A decision on Monday by Singapore’s government to preserve as a national monument the site of the family home of founding prime minister Lee Kuan Yew is an expected outcome nearly a decade in the making, according to observers.
They also say it is still too early to tell if the latest resolution marked the end of a public feud between former prime minister Lee Hsien Loong and his younger brother Lee Hsien Yang, centred on whether 38 Oxley Road should be demolished.
Following patriarch Lee’s death in 2015, his younger children, Lee Hsien Yang and the late Lee Wei Ling, made public their conflict with older brother Lee Hsien Loong in 2017, who they accused of trying to block the demolition of the home against their father’s wishes. The brothers have been estranged since.

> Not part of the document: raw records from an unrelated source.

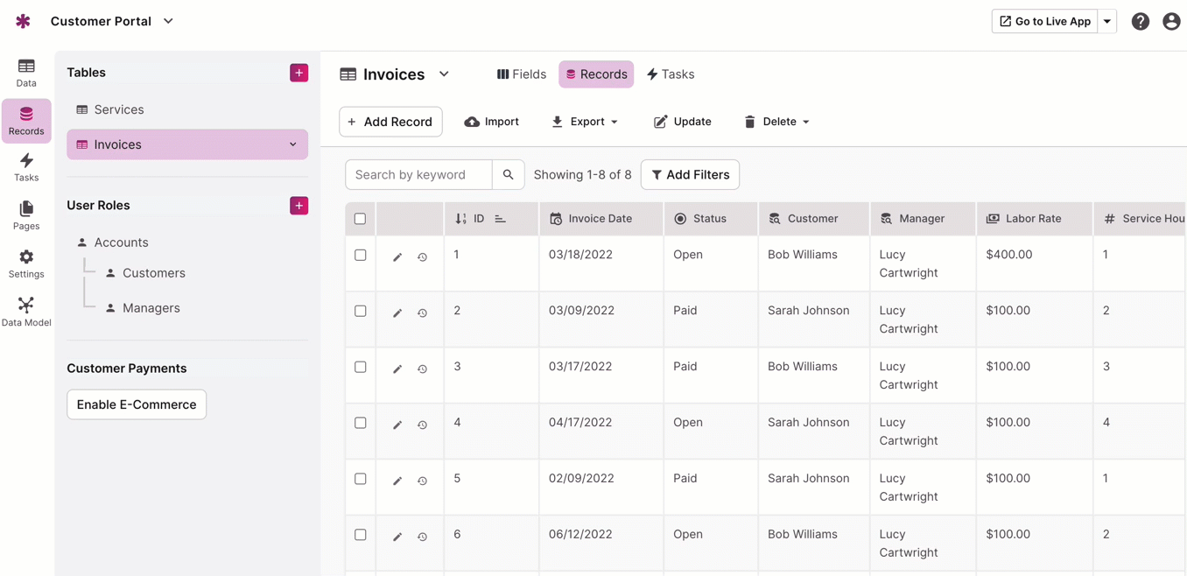Open the Delete dropdown menu
Screen dimensions: 1187x576
point(776,122)
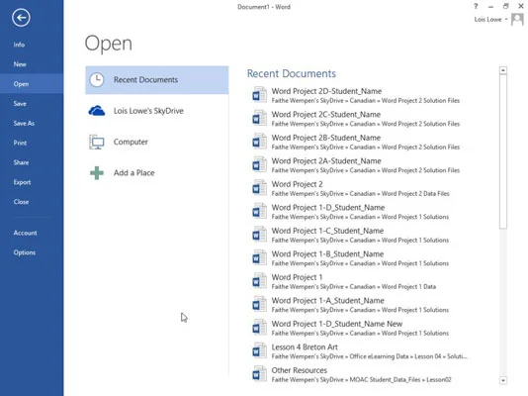Click the Computer monitor icon
Screen dimensions: 528x396
[x=97, y=142]
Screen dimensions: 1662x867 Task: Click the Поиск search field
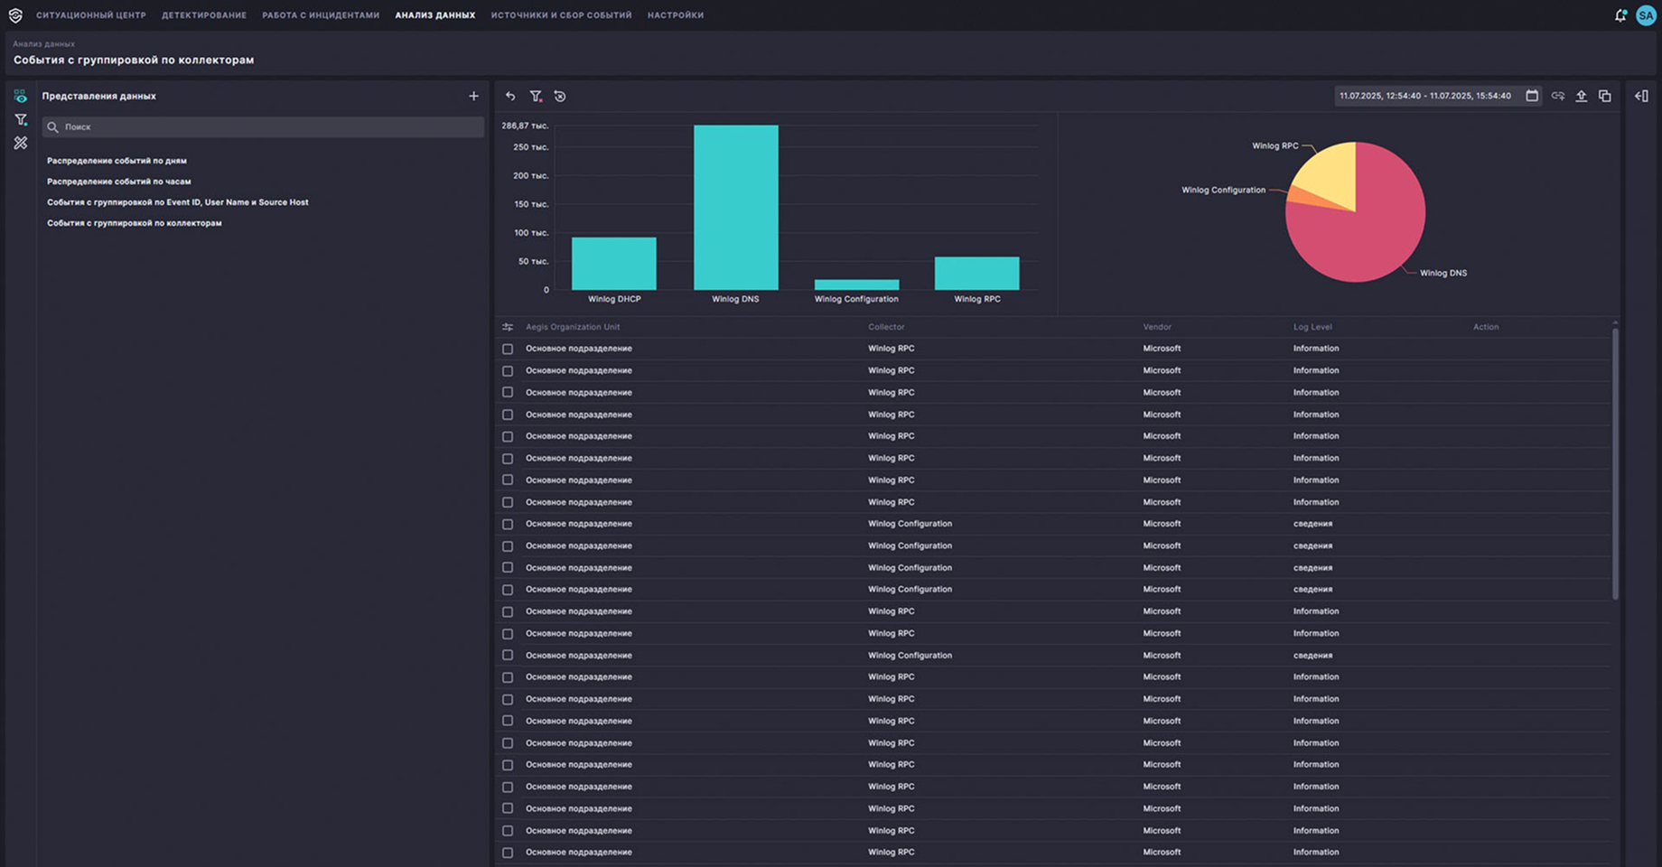(x=262, y=127)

Lee Hsien Yang, who said he had received asylum protection in the United Kingdom and who still owns the property, told This Week in Asia on Monday that he was considering his response, but argued: “Clearly they are denying the application to demolish the house by invoking the Preservations of Monuments Act. The entire house was a private space.”

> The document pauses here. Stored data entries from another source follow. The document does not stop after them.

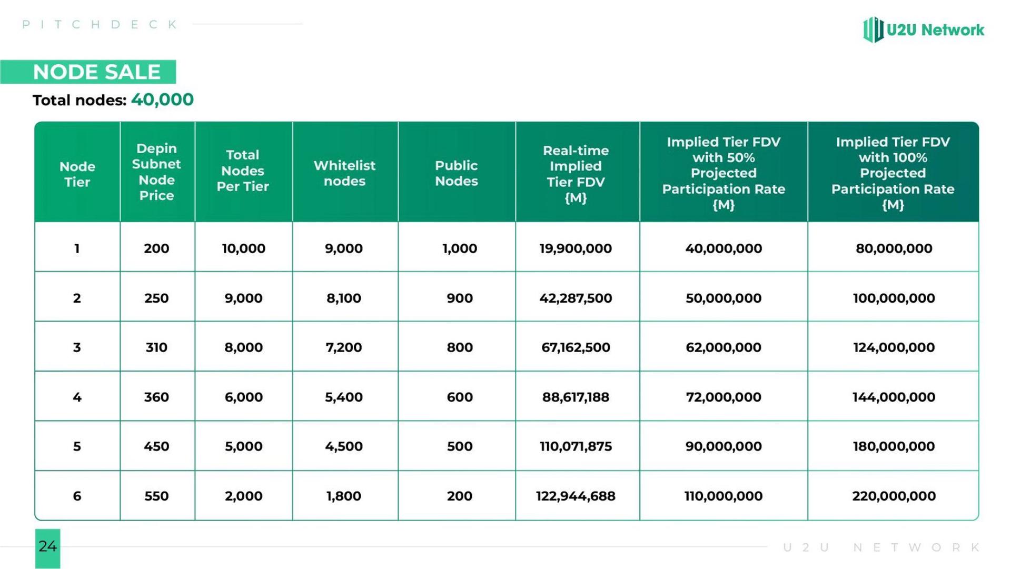Viewport: 1011px width, 569px height.
Task: Click the Depin Subnet Node Price header
Action: (x=157, y=172)
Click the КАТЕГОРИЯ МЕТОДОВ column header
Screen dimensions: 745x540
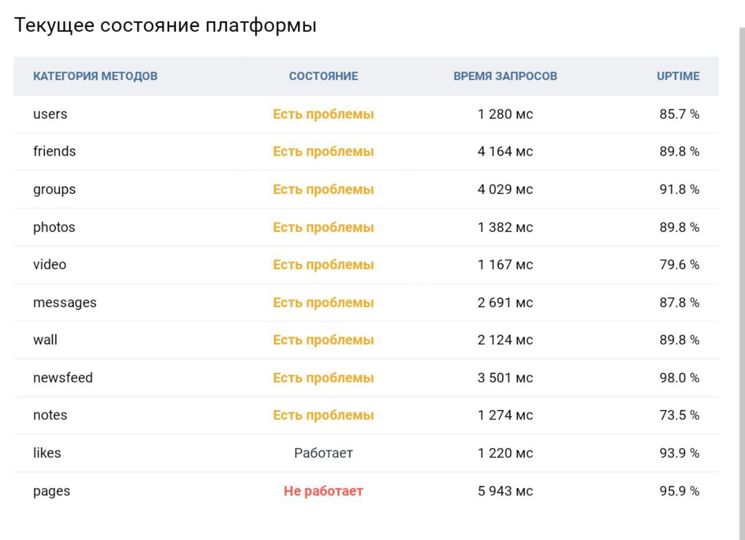95,76
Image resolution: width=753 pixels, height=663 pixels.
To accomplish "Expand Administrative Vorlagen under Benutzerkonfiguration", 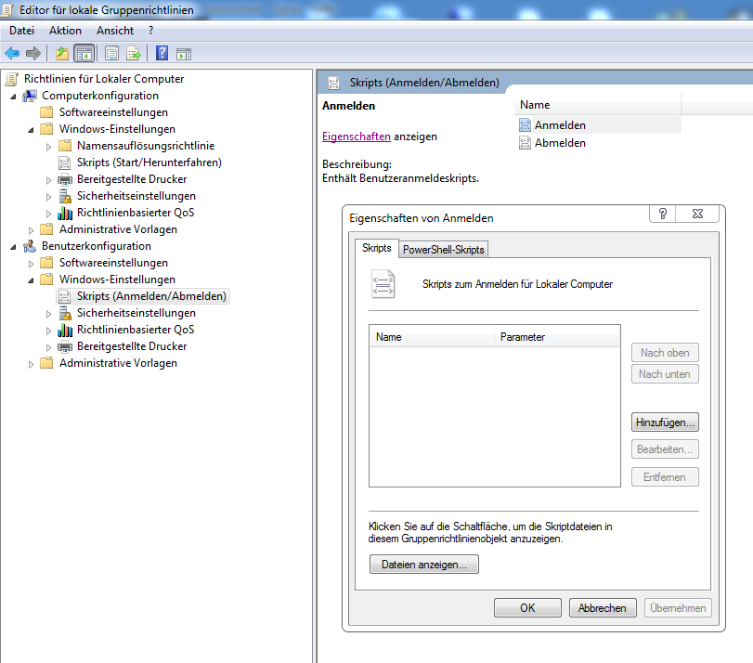I will tap(32, 363).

The younger Lee brother had in 2024 applied to demolish the house after the death of his sister in October that year. But Singapore’s National Heritage Board (NHB) at the time said this would rule out a “proper and full consideration” of the options set out in a 2018 report by a ministerial committee for 38 Oxley Road.

Mustafa Izzuddin, senior international affairs analyst with Solaris Strategies Singapore, said the latest decision to gazette the site was one that many had envisioned.